Exactly as they appear below, repeat the lines from the one with "Open Spravovat zavěšení via the anchor icon" through the one with "Given: Switch to the Overview tab", and no others.

(Collected data entries)
---+---

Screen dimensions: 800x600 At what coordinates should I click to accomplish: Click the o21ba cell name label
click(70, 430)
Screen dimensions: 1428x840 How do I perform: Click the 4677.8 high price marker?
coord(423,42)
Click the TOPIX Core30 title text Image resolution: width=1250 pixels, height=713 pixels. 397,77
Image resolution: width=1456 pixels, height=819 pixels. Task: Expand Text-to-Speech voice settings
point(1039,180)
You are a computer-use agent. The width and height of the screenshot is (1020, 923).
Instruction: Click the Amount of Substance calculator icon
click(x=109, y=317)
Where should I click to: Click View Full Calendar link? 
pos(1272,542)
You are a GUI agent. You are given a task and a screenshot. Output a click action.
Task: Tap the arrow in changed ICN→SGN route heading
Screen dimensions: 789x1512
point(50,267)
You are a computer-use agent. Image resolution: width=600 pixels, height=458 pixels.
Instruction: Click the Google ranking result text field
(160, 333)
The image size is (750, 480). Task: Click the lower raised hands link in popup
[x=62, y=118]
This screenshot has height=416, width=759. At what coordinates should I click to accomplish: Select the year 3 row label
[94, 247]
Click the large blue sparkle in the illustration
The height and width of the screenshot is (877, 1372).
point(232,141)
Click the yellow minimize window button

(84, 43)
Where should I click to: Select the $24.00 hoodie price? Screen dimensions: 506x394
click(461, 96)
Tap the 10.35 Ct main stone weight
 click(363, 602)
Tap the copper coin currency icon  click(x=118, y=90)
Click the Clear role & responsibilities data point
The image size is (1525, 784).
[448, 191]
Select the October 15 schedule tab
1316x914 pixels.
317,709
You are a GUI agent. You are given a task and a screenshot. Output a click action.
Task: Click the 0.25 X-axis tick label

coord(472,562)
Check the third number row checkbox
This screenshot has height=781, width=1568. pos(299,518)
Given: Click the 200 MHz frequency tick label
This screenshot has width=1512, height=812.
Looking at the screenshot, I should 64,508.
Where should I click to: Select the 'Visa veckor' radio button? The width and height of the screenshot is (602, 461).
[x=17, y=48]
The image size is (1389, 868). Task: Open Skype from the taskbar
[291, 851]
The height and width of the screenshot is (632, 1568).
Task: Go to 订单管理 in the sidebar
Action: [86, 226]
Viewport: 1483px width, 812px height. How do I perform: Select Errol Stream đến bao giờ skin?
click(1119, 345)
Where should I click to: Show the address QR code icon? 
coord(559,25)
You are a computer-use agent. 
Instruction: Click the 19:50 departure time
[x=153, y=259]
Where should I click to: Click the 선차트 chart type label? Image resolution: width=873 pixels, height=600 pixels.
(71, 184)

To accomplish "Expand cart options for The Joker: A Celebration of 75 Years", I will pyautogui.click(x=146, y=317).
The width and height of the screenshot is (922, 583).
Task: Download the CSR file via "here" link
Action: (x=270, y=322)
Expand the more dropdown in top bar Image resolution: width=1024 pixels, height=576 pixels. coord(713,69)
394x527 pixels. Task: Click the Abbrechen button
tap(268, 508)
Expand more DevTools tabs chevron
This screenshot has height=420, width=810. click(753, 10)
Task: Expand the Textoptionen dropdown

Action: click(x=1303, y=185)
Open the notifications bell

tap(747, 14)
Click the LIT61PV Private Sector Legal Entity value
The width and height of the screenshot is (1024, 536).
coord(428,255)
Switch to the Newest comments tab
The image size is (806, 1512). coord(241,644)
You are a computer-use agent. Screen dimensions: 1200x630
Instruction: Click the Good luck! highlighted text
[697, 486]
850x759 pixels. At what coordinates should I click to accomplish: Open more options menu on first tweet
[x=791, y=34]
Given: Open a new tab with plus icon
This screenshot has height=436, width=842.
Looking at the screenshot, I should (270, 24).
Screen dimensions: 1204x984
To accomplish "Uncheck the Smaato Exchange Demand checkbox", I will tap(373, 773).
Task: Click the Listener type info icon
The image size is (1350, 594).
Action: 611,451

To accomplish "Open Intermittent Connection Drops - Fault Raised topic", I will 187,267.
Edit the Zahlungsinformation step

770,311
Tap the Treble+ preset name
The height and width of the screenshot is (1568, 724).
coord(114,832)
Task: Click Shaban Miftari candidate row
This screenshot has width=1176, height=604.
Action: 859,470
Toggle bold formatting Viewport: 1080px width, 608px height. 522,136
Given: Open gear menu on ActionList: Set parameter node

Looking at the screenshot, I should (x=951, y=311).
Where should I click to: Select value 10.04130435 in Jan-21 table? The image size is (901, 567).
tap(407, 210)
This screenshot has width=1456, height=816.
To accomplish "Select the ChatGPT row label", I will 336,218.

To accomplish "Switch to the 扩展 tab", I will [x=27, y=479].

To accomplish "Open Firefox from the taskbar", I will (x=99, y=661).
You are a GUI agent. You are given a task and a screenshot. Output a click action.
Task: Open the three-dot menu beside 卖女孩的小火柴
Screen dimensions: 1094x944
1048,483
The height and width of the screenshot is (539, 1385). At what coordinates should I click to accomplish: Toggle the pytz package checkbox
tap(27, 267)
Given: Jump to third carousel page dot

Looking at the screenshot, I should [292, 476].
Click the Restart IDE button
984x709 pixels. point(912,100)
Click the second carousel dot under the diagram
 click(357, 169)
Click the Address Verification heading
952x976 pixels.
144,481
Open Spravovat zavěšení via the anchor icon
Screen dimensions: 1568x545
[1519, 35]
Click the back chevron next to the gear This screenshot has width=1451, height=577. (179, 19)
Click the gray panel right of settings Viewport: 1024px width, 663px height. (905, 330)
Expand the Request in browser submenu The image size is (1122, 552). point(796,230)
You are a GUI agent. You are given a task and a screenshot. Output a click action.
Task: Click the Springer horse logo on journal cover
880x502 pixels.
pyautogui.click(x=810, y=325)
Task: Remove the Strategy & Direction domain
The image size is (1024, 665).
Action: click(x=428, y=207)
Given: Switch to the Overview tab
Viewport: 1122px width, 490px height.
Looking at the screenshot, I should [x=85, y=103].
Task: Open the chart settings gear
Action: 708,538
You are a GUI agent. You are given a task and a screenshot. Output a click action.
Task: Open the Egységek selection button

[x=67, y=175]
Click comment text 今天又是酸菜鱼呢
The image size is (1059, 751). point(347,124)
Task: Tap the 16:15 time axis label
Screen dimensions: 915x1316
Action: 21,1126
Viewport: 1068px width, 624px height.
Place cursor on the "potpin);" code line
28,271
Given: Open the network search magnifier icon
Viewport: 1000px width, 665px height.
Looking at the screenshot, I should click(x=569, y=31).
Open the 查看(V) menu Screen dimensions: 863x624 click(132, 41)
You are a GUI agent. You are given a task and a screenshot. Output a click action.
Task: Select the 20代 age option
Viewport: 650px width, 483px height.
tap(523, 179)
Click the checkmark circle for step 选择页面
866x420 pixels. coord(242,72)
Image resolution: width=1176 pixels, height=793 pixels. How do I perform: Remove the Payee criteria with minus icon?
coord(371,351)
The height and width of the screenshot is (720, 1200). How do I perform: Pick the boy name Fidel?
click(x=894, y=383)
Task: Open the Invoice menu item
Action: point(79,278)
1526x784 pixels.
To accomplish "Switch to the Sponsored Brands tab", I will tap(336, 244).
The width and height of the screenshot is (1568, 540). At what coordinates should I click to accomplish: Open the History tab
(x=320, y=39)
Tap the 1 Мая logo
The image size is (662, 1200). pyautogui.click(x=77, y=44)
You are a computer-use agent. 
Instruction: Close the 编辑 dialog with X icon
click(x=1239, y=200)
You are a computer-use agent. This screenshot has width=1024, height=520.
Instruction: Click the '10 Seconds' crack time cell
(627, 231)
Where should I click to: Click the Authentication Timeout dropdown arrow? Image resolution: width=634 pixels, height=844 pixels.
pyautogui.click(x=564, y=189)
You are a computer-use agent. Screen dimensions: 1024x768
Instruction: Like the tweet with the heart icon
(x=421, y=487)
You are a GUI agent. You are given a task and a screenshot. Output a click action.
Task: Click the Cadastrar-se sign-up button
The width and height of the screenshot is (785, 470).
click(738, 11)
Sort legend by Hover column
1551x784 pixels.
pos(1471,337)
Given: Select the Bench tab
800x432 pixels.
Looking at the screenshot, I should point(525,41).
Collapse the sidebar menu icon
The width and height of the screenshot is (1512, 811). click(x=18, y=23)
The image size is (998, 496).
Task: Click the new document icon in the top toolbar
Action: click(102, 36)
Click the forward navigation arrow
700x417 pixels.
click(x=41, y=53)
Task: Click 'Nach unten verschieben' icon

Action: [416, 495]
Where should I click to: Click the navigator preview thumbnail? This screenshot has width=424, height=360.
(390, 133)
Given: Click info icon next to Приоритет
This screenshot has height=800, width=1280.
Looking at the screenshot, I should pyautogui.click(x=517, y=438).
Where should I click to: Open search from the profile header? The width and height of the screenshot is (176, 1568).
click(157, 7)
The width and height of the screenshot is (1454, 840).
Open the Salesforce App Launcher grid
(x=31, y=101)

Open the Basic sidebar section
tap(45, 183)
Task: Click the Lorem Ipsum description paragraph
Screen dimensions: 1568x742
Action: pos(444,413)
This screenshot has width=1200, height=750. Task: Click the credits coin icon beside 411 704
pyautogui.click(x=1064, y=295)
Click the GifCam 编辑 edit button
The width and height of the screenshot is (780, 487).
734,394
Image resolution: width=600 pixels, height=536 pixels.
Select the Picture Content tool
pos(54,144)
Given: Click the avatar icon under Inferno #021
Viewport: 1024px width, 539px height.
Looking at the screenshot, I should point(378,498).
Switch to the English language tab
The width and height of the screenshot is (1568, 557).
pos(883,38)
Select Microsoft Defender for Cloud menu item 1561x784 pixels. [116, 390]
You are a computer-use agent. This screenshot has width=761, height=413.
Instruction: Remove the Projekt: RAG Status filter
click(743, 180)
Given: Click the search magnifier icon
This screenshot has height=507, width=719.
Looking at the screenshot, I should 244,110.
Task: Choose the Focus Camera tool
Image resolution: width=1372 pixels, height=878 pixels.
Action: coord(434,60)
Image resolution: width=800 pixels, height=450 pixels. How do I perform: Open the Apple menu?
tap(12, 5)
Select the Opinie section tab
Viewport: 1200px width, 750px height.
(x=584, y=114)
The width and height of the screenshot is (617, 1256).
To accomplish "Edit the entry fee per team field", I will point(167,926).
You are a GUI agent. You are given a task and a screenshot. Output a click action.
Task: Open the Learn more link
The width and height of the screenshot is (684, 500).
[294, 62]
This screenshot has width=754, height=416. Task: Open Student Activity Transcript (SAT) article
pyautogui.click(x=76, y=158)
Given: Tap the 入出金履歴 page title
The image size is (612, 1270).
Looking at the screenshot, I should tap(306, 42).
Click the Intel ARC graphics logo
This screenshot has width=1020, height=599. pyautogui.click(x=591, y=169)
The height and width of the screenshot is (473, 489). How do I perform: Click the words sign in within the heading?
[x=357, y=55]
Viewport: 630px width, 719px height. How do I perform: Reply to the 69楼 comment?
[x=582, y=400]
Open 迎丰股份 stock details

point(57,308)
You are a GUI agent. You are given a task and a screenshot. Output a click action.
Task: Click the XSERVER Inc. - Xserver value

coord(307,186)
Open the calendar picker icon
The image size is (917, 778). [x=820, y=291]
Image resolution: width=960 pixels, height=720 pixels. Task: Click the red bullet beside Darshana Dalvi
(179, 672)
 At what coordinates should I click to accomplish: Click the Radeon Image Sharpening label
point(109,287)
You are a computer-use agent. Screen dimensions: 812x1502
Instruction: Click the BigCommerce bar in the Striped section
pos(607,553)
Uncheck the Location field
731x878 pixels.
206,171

---+---

» **Solution to this exercise**:
Open Spravovat zavěšení via the anchor icon
Screen dimensions: 1568x545
[1519, 35]
Click the back chevron next to the gear This screenshot has width=1451, height=577. (179, 19)
Click the gray panel right of settings Viewport: 1024px width, 663px height. (905, 330)
Expand the Request in browser submenu The image size is (1122, 552). point(796,230)
You are a GUI agent. You are given a task and a screenshot. Output a click action.
Task: Click the Springer horse logo on journal cover
880x502 pixels.
pyautogui.click(x=810, y=325)
Task: Remove the Strategy & Direction domain
The image size is (1024, 665).
Action: click(x=428, y=207)
Given: Switch to the Overview tab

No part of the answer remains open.